AUSTIN, Tex. — As Drake began his show on Wednesday night at the Frank Erwin Center here, the word “revenge” was splashed across the huge screen at the back of the stage, with virtual flames shooting off the edges of the letters. The stage was mostly dark, and he stepped out to perform “Summer Sixteen,” one of his surliest songs.
(Article by Jon Caramanica)
It’s a storm of jabs and uppercuts, part of the long tail of his beef with Meek Mill, and also takes sidelong shots at younger artists from Toronto, his hometown, who haven’t paid proper respect.
Most importantly, the song set a tone for this concert, the opening night of Drake’s “Summer Sixteen” tour: pugnacity, provocation, sneering. (The tour stops in New York at Madison Square Garden on Aug. 4, 5, 6 and 8.)
The schism that Drake made his career by bridging used to be simple: He was a rapper, and also a singer, and moved so easily between the poles that they ceased being poles. Initially, purists were dismissive, but he trumped them with persistence and quality.
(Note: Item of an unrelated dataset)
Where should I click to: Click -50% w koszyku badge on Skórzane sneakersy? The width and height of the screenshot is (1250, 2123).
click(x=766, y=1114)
The seamless whole he helped build became something of the new normal in the past few years, to the point where he’s the standard-bearer, not the disrupter.
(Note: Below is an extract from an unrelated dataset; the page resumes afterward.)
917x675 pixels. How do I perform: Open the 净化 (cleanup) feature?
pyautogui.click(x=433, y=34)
If he’s tenser now, it’s because punching upward is easier than taking punches, but also because the tightrope he is choosing to walk is even trickier than the one he initially set out on. Just as he established his sound as the new genre standard, he made an about-face and doubled down on his rapping bona fides with last year’s muscular album “If You’re Reading This It’s Too Late,” followed by “What a Time to Be Alive,” a rowdy collaborative album with Future.
Once Drake remade rap in his image, he wanted to show that he could do it the old-fashioned way, too. But on his new album, “Views,” which was released in April and has spent 10 of the past 11 weeks atop the Billboard album chart, he pushed himself to the other extreme: Not only is he leaning more heavily into singing but he is also refashioning his sing-rap hybrid as global pop music. His song “One Dance” is in its 10th week atop the Billboard Hot 100 — it’s a collaboration with WizKid, the young star of Nigeria’s Afrobeats scene, and Kyla, a soul singer from the world of UK funky.
This sort of transnational pop — American, Caribbean, African — is new turf for Drake, and given that he’s one of pop music’s great sponges, it’s proving to be fertile. The breezy and accessible “Controlla,” the rising lite-dancehall hit from “Views,” is becoming as ubiquitous as “One Dance,” partly because of imitators.
This is where Drake the global pop titan and Drake the throne-defending rapper overlap. When he performed “Summer Sixteen” at this concert, he changed one lyric to adjust the song’s target slightly, rapping, “All you boys doing fake ‘Controlla’ wanna be me a little.”